KEN DODD’S GREATEST MOMENTS
Prof Yaffle Chucklebutty (1954)
The Squire of Knotty Ash started out as a ventriloquist, after his interest was piqued by an advert in a comic that said: “Fool your teachers! Amaze your friends! Send 6d in stamps and become a ventriloquist!”
He got his big break aged 26, making his professional debut at Nottingham Empire under the stage name of Professor Yaffle Chucklebutty: Operatic Tenor & Sausage Knotter. He was cripplingly nervous but deemed it a success because: “At least they didn’t boo me off.”
Within four years, he’d gained top billing at Blackpool.
The Diddymen
Dodd cemented his fame by popularising the “Diddy Men” of Merseyside mythology, which he turned into whimsical 3ft puppets who appeared alongside him on stage and TV. They lived in Knotty Ash (the area of east Liverpool from which Dodd himself hails), wore tall hats and flamboyant baggy clothes, worked down jam butty mines and repaired broken biscuits.
Happiness (1964)
“Happiness, happiness, the greatest gift that I possess…” In the midsixties, Dodd rivalled the Beatles as a household name and scored a string of 14 hit singles with his surprisingly light baritone.

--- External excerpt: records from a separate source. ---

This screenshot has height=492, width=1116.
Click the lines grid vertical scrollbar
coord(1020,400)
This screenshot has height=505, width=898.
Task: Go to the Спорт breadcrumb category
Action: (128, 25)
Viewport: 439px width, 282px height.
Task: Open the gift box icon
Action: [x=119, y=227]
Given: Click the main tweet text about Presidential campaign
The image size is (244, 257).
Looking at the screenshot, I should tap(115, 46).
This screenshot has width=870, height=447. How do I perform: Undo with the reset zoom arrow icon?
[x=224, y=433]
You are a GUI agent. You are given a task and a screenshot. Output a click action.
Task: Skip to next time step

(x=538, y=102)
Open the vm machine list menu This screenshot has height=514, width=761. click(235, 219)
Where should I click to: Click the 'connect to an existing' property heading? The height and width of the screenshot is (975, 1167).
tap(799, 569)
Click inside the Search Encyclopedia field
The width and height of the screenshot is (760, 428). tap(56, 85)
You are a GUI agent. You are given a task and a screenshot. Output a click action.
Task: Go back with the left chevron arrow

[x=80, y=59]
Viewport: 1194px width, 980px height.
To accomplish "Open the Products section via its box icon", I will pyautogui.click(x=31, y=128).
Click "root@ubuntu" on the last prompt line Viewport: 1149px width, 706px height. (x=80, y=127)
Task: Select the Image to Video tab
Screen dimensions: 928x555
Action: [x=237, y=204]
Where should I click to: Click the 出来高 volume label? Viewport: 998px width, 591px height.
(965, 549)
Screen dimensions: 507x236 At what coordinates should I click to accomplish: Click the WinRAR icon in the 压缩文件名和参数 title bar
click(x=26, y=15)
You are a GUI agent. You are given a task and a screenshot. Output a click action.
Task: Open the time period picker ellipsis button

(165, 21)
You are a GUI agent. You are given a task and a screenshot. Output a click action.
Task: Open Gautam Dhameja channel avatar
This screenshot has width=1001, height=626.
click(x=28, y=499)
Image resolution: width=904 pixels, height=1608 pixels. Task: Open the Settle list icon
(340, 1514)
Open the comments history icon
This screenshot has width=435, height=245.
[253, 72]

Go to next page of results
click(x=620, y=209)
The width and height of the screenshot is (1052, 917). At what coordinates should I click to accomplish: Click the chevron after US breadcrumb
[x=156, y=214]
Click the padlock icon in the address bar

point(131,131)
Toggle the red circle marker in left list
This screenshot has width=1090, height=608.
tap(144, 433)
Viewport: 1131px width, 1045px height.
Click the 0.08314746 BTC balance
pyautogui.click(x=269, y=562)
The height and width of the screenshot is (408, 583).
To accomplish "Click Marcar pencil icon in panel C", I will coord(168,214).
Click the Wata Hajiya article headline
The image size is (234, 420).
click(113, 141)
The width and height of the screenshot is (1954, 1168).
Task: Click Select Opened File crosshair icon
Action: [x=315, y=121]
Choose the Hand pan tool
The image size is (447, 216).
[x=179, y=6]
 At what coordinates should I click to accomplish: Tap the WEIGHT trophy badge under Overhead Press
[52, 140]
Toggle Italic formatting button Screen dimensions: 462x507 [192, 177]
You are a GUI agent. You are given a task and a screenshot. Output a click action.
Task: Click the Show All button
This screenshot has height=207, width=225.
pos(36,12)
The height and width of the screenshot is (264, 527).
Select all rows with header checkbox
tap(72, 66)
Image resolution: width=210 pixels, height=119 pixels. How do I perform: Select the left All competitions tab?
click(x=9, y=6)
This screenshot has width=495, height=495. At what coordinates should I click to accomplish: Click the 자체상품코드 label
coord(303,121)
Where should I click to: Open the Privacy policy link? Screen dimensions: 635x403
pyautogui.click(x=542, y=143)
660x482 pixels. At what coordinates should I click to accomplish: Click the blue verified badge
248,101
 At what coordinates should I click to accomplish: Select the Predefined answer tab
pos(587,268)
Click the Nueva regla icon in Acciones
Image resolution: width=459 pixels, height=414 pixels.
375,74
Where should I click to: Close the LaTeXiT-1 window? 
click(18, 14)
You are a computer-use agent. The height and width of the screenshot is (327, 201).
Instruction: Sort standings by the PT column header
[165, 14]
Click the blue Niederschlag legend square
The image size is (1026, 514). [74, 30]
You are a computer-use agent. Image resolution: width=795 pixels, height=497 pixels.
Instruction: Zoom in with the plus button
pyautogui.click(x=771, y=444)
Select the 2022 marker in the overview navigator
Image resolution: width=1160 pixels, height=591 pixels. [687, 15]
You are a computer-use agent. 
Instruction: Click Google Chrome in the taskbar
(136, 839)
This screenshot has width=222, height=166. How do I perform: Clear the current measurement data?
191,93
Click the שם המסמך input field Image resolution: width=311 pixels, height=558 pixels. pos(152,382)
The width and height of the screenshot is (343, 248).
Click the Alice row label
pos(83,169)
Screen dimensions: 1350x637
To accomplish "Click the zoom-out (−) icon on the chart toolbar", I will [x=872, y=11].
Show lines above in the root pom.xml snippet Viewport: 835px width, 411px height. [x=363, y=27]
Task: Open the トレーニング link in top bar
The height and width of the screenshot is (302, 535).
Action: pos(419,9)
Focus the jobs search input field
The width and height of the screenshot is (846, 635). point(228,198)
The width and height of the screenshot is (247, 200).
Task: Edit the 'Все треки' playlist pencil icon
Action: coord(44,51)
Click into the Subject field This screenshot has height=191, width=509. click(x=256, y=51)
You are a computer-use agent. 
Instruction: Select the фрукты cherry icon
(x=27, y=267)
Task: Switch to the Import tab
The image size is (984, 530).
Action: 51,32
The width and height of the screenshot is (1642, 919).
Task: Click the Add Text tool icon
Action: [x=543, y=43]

Happiness reached the modest chart position of number 31, but would go on to become his signature tune. Dodd’s gigs usually closed with a rousing rendition.
Kenneth Branagh’s Hamlet (1996)
In a rare dramatic role, Dodd played Yorick, the King’s jester, in Kenneth Branagh’s four-hour, unabridged film version of Shakespeare’s Hamlet. He was shown entertaining the royals of Elsinore in silent flashback during the gravedigger scene. During shooting, Branagh’s only instruction to Dodd was, “OK, make us laugh” – which he duly did.
Knighthood (2017)
After a 20-year campaign by his fans – including former prime minister Gordon Brown, who put a word in – Dodd was knighted at Buckingham Palace by the Duke of Cambridge in 2017, in recognition of his long entertainment career and tireless charity work.
Dressed in morning suit and top hat, he admitted: “I feel like a racehorse in the stalls, just sweating a little – apprehensive but delighted… and highly tickled.”